Yahoo defended its JavaScript filter and said that it worked against JavaScript sent within HTML tags.

WhoWhere, a division of Lycos that powers both MailExcite and its own MailCity service, did not return phone calls seeking comment. Lycos did not return calls regarding its own email service, Lycos Email, which is powered by iName.

USA.net, which powers both its own NetAddress Web-based email service as well as those provided by Netscape Communications and American Express, today said that it had implemented a temporary fix to the problem. But Danny Winokur, vice president of business development for USA.net, said his company had not yet determined whether it was vulnerable to the Specialty Installations workaround.

USA.net yesterday described its fix as an interim solution put in place in advance of a permanent one that would protect users from hostile exploits but still allow them to receive JavaScript.

Hotmail today said its long-term goal was the same.

"Ultimately the goal is to let users have the functionality that scripting makes available to them," Fee said. "That's the long-term solution. Addressing this particular issue is of greater importance at the moment."

Fee also said Hotmail was working on a "more robust and completely audited solution," but he declined to specify a timetable for its implementation.

In the meantime, Hotmail and the exploit's designer are recommending different solutions. Specialty Installations suggests that Hotmail users disable JavaScript in their browsers.

But Fee said users should merely disregard any requests for their user name and password and instead return to the Hotmail start page to log in again. "We don't advocate the solution of turning off JavaScript in the browser," Fee said.

Aside from talking to the press, Hotmail has taken no steps to alert its users to the threat, Fee said. "We're going to address it appropriately," he said, but did not say when.

Cervenka is not the only programmer to post potentially harmful exploits to publicize security risks. Nor is he the first to demonstrate that a Trojan Horse can successfully glean user names and passwords from unsuspecting Netizens.

Earlier this month, a programmer demonstrated a JavaScript exploit that presents the user with a dialog box that mimics a common Windows box that legitimately requests user name and password.

Hotmail's Fee took a dim view of programmers that create these exploits to get across their points about security.

"We would like to be responsive to people who find bugs or other things within our system," Fee said. "We would like to engage people in dialogue and to have interaction with them directly if possible."

Cervenka said he had emailed Hotmail with his concerns several times, but had only received an automated response.

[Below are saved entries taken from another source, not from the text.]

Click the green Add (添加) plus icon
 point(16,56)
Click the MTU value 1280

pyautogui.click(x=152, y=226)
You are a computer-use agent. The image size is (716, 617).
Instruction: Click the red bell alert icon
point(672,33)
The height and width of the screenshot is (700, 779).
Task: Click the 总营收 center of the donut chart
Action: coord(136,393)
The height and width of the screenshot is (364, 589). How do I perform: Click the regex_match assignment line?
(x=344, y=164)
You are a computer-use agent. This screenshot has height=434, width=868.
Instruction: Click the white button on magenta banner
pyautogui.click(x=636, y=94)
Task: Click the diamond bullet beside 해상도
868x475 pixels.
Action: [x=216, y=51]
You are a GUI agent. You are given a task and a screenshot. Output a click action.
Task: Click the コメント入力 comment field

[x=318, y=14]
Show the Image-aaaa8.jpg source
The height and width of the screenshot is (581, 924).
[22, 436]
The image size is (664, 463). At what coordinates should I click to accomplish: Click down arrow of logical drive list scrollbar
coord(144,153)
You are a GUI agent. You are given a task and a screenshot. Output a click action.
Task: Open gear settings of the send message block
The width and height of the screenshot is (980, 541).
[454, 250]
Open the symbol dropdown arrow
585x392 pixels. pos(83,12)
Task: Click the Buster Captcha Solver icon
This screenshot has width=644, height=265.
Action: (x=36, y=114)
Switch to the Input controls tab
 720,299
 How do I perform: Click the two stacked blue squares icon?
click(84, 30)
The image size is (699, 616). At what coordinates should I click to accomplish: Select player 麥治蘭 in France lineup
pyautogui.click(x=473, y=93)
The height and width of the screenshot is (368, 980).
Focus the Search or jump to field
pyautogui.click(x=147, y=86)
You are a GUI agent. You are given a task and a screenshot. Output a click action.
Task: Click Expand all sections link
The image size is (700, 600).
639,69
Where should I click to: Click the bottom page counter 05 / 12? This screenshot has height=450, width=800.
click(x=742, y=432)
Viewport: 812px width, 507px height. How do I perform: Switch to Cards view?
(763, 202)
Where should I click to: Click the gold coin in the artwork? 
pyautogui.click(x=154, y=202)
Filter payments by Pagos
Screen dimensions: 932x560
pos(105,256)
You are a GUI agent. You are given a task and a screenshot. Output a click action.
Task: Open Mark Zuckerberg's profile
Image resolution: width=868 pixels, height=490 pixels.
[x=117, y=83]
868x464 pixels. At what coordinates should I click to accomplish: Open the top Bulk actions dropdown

"We have several email addresses on the site, and we will have to investigate separately the comments that he sent in," Fee said. "Generally speaking, those emails will get to their destination so we can see if suggestions can be implemented, and determine the seriousness of them. It looks like the process didn't work in this particular case, but in other instances it has."

Cervenka said he was not surprised he was able to bypass Hotmail's fix.

"I don't expect Hotmail to be able to figure it out in an overnight kind of a way," Cervenka said. "I'd be extremely surprised if Hotmail could create a workaround that I couldn't work around fairly quickly. It's probably going to be a drawn-out problem, not a matter of saying, 'It was just an oversight, now it's fixed.'"

"And it doesn't even have to be JavaScript to create a headache," Cervenka added.